The SABC predicts only a limited compound annual growth in broadcast advertising revenue of 7,9% between 2010 and 2015 - a rise of only R4-billion to reach R12,6-billion. In this scenario it would need more public funding, Ms Mokhobo said. The current restriction of commercial advertising time to nine minutes per hour was also not sufficient to generate the level of revenue needed.
The other source of revenue - licence fees - was also only expected to grow by a compound annual growth rate of 1% over the same period, staying almost stagnant at R1-billion. The collection of licence fees was a major challenge, especially as the high-income earners who also subscribed to pay-TV refused to pay their SABC licence fees.
Ms Mokhobo said she believed "legislative protection" was needed against the refusal to pay fees and that pay-TV operators should be obliged to assist in the collection of licence fees.
Although faced with these revenue pressures and the heavy drain that the roll-out of digital terrestrial broadcasting would have on the broadcaster’s finances, Ms Mokhobo said the SABC was determined not to draw down the remaining R400-milion of the R1,4-billion loan guarantee provided by the government.
"Serious performance management" would be implemented and non-performers would be "shown the door", a policy to which she said the trade unions had agreed.
The main focus of financial management in the 2012-15 period would be to ensure sustainability by implementing the turnaround strategy, SABC chief financial officer Gugu Duda said.
She told MPs that tight control would be exercised over staff numbers as part of a general drive to contain costs.
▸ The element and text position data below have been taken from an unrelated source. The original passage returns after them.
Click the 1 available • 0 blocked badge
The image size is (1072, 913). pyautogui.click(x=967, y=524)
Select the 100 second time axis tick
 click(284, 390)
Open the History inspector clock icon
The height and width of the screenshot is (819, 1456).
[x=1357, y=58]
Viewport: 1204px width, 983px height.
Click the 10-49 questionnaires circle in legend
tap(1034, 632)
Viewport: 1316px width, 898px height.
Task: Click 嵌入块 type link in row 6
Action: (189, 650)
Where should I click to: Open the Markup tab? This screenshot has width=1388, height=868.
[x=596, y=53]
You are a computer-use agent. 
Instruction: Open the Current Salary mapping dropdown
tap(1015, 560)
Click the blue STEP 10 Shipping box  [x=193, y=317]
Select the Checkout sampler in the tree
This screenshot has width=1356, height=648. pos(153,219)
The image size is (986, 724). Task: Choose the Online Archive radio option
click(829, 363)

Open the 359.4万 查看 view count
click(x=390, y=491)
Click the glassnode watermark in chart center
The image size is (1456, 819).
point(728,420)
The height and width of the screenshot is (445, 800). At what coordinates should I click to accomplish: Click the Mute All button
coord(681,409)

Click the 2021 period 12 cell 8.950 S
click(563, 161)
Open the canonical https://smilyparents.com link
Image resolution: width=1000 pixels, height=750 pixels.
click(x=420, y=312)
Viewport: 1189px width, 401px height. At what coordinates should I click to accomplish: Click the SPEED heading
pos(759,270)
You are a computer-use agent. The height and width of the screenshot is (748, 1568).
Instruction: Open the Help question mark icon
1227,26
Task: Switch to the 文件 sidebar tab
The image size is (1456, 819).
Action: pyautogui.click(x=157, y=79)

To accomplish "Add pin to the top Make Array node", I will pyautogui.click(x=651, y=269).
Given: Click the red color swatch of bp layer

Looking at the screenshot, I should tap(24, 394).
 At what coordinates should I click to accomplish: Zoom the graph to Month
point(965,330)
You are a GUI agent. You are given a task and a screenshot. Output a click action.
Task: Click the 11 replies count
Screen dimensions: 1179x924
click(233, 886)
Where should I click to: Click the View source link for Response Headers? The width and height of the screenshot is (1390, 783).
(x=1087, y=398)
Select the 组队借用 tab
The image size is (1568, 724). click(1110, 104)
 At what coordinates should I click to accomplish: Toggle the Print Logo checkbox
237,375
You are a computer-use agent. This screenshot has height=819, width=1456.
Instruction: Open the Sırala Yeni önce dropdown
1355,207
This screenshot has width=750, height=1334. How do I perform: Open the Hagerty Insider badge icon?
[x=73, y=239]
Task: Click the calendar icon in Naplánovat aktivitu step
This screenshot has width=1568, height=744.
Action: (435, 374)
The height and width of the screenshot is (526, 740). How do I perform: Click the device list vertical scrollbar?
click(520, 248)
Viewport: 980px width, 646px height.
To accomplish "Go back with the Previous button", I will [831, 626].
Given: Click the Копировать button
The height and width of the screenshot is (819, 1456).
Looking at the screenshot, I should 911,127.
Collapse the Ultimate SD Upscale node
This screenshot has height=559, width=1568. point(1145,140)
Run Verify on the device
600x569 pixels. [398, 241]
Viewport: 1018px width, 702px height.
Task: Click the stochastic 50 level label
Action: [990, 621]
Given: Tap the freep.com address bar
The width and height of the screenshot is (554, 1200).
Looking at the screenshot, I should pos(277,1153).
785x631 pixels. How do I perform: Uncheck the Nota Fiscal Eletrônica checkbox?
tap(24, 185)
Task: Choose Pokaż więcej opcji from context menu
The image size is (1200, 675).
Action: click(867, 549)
Vacancies would only be filled if they could be justified in terms of a strict business case, and the remuneration budget would be locked at R1,9-billion, with no extra staff being taken on outside this framework.
However, certain top positions still had to be filled, such as those of chief technology officer and the heads of news and television.
Ms Duda said the SABC also planned to reduce its leave and overtime liabilities, with overtime to be abolished by year-end.
Yesterday, a report quoted the head of sport, Sizwe Nzimande, as saying a new, dedicated sports channel would be ready by October 1. But the SABC said it could not confirm the details of the launch of a sports channel this year.